Potenzialstudie freistehende Solaranlagen: Raumplanung im Spannungsfeld von Energiewende, Landschaftsschutz und Landwirtschaft

Mit dem Projekt sollen auf Basis raumplanerischer Kriterien im Kanton Solothurn freie Flächen für grosse PV-Anlagen, wie hier in Payerne (VD), gefunden werden.
Gemeinsam mit Ämtern, Fachstellen und Interessengruppen hat plan:team eine fundierte Potenzialstudie erarbeitet, die Orientierung schafft und den Dialog über die Energiezukunft des Kantons unterstützt. Die Studie zeigt, wo Freiflächenanlagen den grössten Beitrag zur Energiewende leisten können.
Der politische Auftrag zur Erarbeitung der Studie gründet auf dem kantonalen Energiekonzept 2022 und einem Entscheid des Kantonsrats: Das Amt für Raumplanung (ARP) sollte Flächen ab zwei Hektaren identifizieren, die einen signifikanten Beitrag zur Versorgungssicherheit leisten, ohne pauschal Landwirtschaftsflächen auszuschliessen. Stattdessen wurde eine differenzierte Interessenabwägung angestrebt.

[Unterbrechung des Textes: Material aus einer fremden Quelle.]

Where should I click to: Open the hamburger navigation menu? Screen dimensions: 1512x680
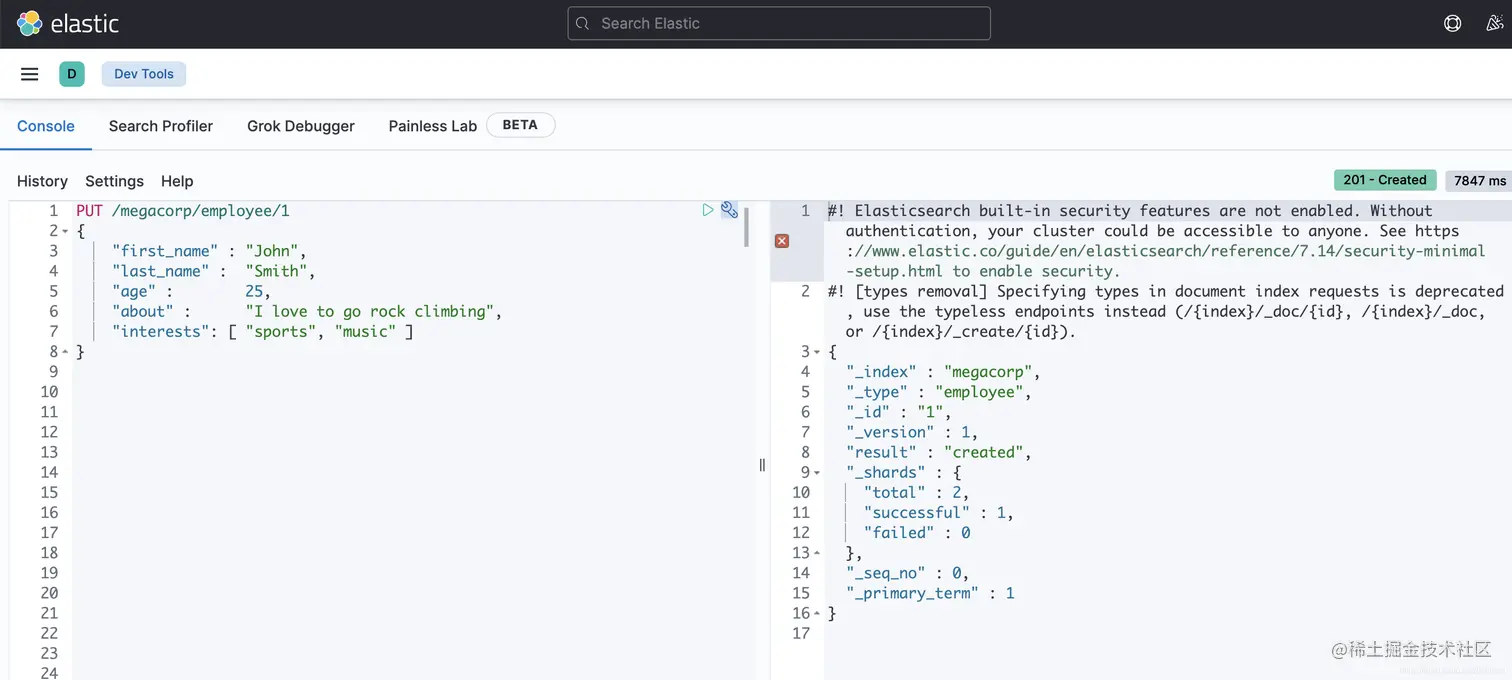click(30, 74)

Was sind Freiflächenanlagen?
Freiflächenanlagen unterscheiden sich von Dach- oder Fassadenanlagen dadurch, dass sie auf unbebauten Flächen – etwa Wiesen, Brachland oder Infrastrukturanlagen – installiert werden. So lassen sich grosse Leistungen auf kompakter Fläche erzielen, was sie besonders interessant für die Energiewende macht.
Zusammenarbeit und Kriterienkatalog
Die Studie entstand in enger Zusammenarbeit mit kantonalen Ämtern, Fachstellen, Verbänden, regionalen Planungsorganisationen und weiteren Interessengruppen. Gemeinsam wurde ein Kriterienkatalog entwickelt der
- Ausschlusskriterien (z. B. Schutzgebiete, Gewässerräume) und
- Eignungs- und Vorbehaltskriterien (u. a. Sonneneinstrahlung, Hangneigung, Nähe zu Infrastruktur
vereint. So entstand eine ausgewogene Bewertung der Interessen Energieproduktion, Naturschutz und Landnutzung.
GIS-Analyse – Transparent und nachvollziehbar
Mit einem mehrstufigen GIS-Verfahren – von der Rasterung über die Gewichtung bis zur Clusteranalyse – wurden 41 geeignete Standorte im gesamten Kantonsgebiet objektiv und raumplanerisch belastbar ermittelt. Die beiden Potenzialkarten umfassen eine generelle Eignungskarte aller Rasterzellen und eine Detailkarte mit den konkreten Standorten. Diese Karten dienen u.a. als Grundlage für die Anpassung des kantonalen Richtplans und Informationsquelle für Gemeinden, Investierende, Energieversorger und Planungsbüros.

Beispiel-Übersichtskarte des Kantons Solothurn mit markierten Standorten für potenzielle Photovoltaikanlagen über 2 Hektaren Fläche.
Partizipation als Schlüssel zum Erfolg
Ein wesentlicher Bestandteil des Projekts ist die Partizipation: Gemeinden, Regionalplanungsorganisationen, Verbände und interessierte Kreise werden im weiteren Verlauf aktiv und umfassend eingebunden. Zurzeit läuft eine Vernehmlassung bevor die definitiven Resultate vorliegen werden.
Ein Meilenstein für die Energiezukunft
Die Potenzialstudie ist mehr als eine technische Analyse – sie ist ein strategisches Werkzeug für den geordneten Ausbau der Solarenergie im Kanton Solothurn. Mit hoher fachlicher Tiefe und politischer Legitimation schafft sie Orientierung für Planung, Investition und Dialog. Sie zeigt auf, wo Freiflächeanlagen sinnvoll und verträglich realisiert werden können – und legt damit das Fundament für eine sichere, erneuerbare und lokal verankerte Energieversorgung.